Eigentlich sollte die Richtlinie "über die Patentierbarkeit computerimplementierter Erfindungen" für Softwarehersteller mehr Klarheit schaffen und eine nötige Rechtsgrundlage für künftige Patententscheidungen in Europa bringen.

Doch mittlerweile laufen Organisationen und Verbände Sturm gegen das geplante Gesetzesvorhaben. "Mozart hätte Stehgeiger werden müssen, wenn Haydn ein Patent auf Symphonien bekommen hätte", polemisiert etwa der Linux Verband gegen die Bestrebungen.

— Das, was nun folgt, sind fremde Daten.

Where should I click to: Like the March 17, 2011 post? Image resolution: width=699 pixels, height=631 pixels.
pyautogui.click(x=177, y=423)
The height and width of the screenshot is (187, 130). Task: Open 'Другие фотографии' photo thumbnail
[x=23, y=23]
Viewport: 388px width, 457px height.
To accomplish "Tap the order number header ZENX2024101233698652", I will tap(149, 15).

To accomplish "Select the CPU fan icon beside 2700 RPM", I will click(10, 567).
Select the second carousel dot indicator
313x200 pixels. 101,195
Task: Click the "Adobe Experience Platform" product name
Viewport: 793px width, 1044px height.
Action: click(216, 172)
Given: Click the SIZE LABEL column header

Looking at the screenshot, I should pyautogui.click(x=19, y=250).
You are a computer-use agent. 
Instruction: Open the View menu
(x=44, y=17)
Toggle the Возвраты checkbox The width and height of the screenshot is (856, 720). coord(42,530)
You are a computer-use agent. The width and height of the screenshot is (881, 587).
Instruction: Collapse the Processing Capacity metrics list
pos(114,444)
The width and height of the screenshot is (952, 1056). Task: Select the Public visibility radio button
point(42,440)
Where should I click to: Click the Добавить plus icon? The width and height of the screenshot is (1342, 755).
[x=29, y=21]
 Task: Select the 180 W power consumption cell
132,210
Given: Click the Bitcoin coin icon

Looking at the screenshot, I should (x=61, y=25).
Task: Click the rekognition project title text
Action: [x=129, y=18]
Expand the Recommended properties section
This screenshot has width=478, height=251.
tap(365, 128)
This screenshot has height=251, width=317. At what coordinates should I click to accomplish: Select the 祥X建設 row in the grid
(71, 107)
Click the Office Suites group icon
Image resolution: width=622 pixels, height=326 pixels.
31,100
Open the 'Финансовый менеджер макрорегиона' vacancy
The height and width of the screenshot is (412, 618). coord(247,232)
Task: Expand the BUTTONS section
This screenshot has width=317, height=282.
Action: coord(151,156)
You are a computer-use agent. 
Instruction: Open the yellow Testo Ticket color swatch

Abstimmung in der kommenden Woche

Am 22. September steht das umstrittene Gesetzeswerk erneut zur Abstimmung. Nach Auffassung der Befürworter wie etwa der britischen Berichterstatterin Arlene McCarthy, Mitglied des EU-Parlaments, könnte die Novelle europäische Wissenschaftler und Unternehmen künftig gegen Konkurrenz vor allem aus den USA besser schützen und auch hier zu Lande Patente auf Software-Entwicklungen ermöglichen.

Bislang, so heißt es, könnten Unternehmen aus den USA und Japan Lizenzgebühren für ihre Erfindungen erheben, während europäische Wissenschaftler und Unternehmen leer ausgingen.

Doch die Kritiker fürchten, dass mit der Richtlinie in Europa "amerikanische Verhältnisse" einkehren, von denen allenfalls Konzerne mit großen Patentrechts-Abteilungen profitieren könnten. "Die Nutznießer dieser Entscheidung wären wenige Unternehmen in Europa, vor allem die US-amerikanischen Software-Konzerne einschließlich ihrer europäischen Niederlassungen", so der LIVE Linux-Verband.

Ins Hintertreffen gerieten dagegen Software-Entwickler, die nicht über die finanzielle und personelle Möglichkeit verfügten, um systematisch nach rechtlich geschützten Codes sowie eventuellen Lizenzansprüchen zu recherchieren. Vor allem aber befürchtet der Verband durch die geplante Gesetzesänderung das Aus für die freie Entwicklergemeinde der Linux-Programmierer.

Ein neues vom Europäischen Patentamt (EPA) in München genehmigtes Patent des Online-Warenhauses Amazon.de GmbH goss Ende August erneut Wasser auf die Mühlen der Kritiker. Das EPA hatte dem Unternehmen ein Patent für ein Verfahren erteilt, mit dem Amazon.de über das Internet bestellte Geschenke an Dritte liefert.

Dies sei nur ein Vorgeschmack auf die durch die geplante Richtlinie drohenden "amerikanischen Verhältnisse", kommentiert der Chaos Computer Club (CCC) die Entscheidung. Das EPA habe nach jahrelanger Prüfung dieses Patent an Amazon erteilt, statt es wegen des "Fehlens eines technischen Beitrags im erfinderischen Schritt" abzulehnen.

"Es kann nicht angehen, dass einfachste Tätigkeiten des menschlichen Lebens unter dem Vorwand des gewerblichen Rechtsschutzes kommerzialisiert werden", sagt Andy Müller-Maguhn, Sprecher des Chaos Computer Clubs (CCC).

Die zur Abstimmung vorliegende EU-Richtlinie gefährde nicht nur mittelständische IT-Unternehmen, sondern auch die gesamte Open Source-Gemeinde und "die Informationsgesellschaft als Ganzes", befürchtet der Verein. Diese Einschätzung teilen auch die Globalisierungsgegner von Attac.

Mit einem eigenen Patentantrag wollen die Kritiker zeigen, zu welchen absurden Entscheidungen das geplante Recht führen kann. Anfang September beantragten Mitglieder von Attac und des Linux Verbands ein Patent für im Internet erstellte Unterschriftenlisten und rechnen sich gute Chancen aus.